Education will help us use ChatGPT for good

But what can we actually do to ensure that ChatGPT does more good than harm when it comes to misinformation? According to Daniel Hardt, it is about education and restrictions.

The first part, education, entails reflecting on how you actually use ChatGPT yourself and being aware of things like sources of information being unclear and giving it an extra check instead of just sharing what ChatGPT told you.

“I think the first thing you must be aware of is what you are actually using ChatGPT for. Do you want it to be factual, or do you want it to be argumentative and convincing? Maybe you actually want it to give you a right-wing or left-wing perspective on something, and then that is fine. We just need to be clear about what we need from it, and how to prompt it correctly to do so. And learning how to prompt is currently an active research area, and something I believe we should start teaching our students,” Daniel Hardt says. He adds:

“But this is also happening naturally. I think the technology is so popular and appealing that many people have been rapidly become experts in the use of ChatGPT, and this has been happening while we academics are sitting around wondering how to best educate people.”

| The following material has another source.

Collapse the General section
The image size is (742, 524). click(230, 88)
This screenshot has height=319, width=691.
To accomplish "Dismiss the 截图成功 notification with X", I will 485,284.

Regulation is part of the solution

Daniel Hardt also emphasises the importance of regulating models like ChatGPT to avoid the spread of misinformation.

“I would like to see all LLM’s required to watermark their output, so you can always tell when text has been produced by an LLM, and which one it was. This is technically difficult, but I am convinced it is possible. If companies were required to do it, they would figure it out. I would also like to see a pause in the development of larger LLM’s. The models we have now are huge and incredibly powerful. We need to learn how to use them and how to control them. We do not need bigger models.”

And remember:

“Even though ChatGPT of course can be wrong, it is so much better at giving us the information we need than anything we have ever seen before. If you think of any kind of task involving information, it can help you do it better. Therefore, it is important we learn how to use it in the best way possible.”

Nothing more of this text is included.